Opdracht 5 Vakantieaanbod Je kent ze misschien wel, die dikke brochures van het reisbureau. Of dat geweldige aanbod van reizen op internet. Bekijk nauwkeurig het aanbod van een reisorganisatie (uit een brochure of van internet, dat maakt niet uit). Stel vast voor welke soort toerist (zoals door Nelleke Noordervliet onderscheiden) het aanbod het grootst is en voor welke soort toerist het aanbod het geringst is. Let op: reisorganisaties zijn slim. Veel reizen lijken zich op meer dan één soort toeristen te richten. Maar vaak is het wel duidelijk: een zonvakantie met één cultureel uitstapje is natuurlijk gewoon een zonvakantie. a b c
Maak een kort verslag van je bevindingen. Bekijk of de reisorganisatie die jij bekeek, voldoende aanbod voor jou heeft. Vergelijk jouw gegevens met die van een medeleerling die naar een andere reisorganisatie keek.

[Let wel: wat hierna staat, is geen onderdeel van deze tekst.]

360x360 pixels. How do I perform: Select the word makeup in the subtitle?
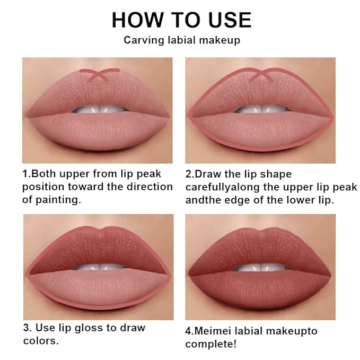(x=218, y=40)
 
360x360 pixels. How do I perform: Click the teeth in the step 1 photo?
(x=98, y=110)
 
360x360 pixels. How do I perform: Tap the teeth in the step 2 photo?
(x=260, y=110)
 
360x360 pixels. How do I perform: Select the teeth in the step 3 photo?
(x=98, y=267)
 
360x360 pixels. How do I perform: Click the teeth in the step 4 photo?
(x=260, y=267)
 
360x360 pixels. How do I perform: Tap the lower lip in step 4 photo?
(x=260, y=289)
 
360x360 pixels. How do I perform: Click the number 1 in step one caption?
(x=24, y=174)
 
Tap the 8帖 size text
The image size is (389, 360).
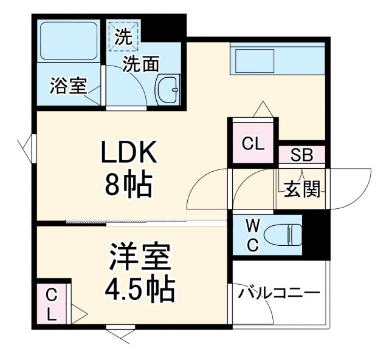(x=128, y=186)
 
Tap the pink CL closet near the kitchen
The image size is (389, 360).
(x=253, y=144)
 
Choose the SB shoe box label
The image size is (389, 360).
(x=301, y=155)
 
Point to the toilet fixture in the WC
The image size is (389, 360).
(x=289, y=234)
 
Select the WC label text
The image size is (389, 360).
(x=253, y=236)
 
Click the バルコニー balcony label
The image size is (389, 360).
(x=279, y=294)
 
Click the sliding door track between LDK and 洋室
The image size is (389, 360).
(x=146, y=222)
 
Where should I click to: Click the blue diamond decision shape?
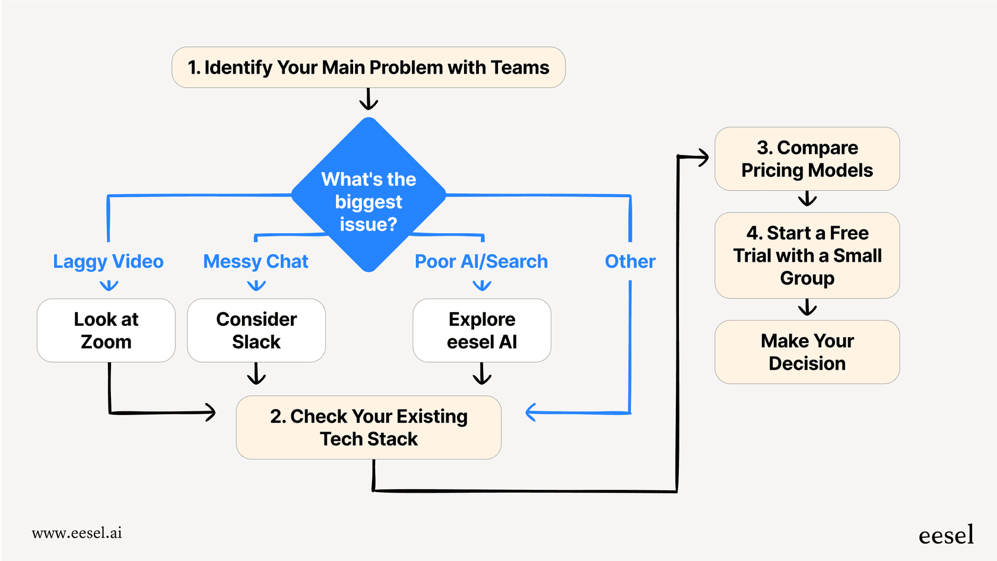coord(369,195)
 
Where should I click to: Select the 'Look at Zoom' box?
coord(106,331)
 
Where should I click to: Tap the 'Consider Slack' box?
coord(256,331)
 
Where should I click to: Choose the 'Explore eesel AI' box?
coord(482,331)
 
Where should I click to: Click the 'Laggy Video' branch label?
coord(108,262)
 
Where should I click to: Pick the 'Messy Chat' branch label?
coord(256,262)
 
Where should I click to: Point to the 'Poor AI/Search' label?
coord(481,262)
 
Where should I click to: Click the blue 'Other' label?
coord(630,262)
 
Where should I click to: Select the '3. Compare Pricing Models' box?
coord(807,159)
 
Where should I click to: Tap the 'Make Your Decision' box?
coord(807,352)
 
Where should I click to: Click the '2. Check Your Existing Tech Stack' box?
coord(369,427)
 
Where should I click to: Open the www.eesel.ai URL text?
coord(77,533)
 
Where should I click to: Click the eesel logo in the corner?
coord(946,535)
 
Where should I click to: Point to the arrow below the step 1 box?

Opdracht 6 Droomvakanties Waarschijnlijk ga je zelf ook graag op reis. a Beschrijf kort (in maximaal 180 woorden) welke reis je binnenkort graag zou maken. Zet in je verslag naar welke bestemming je wilt, wat het doel van die reis is en waarom je deze keuze hebt gemaakt. Misschien kun je ook aangeven tot welke soort reiziger je dan behoort. b Beschrijf (in maximaal 250 woorden) welke reis je later (als je bijvoorbeeld meer tijd en meer geld zou hebben) graag zou willen maken. Omschrijf ook nu nauwkeurig het doel van je reis en de reden waarom je deze reis graag zou maken. Geef ook aan tot welke soort reiziger je dan behoort.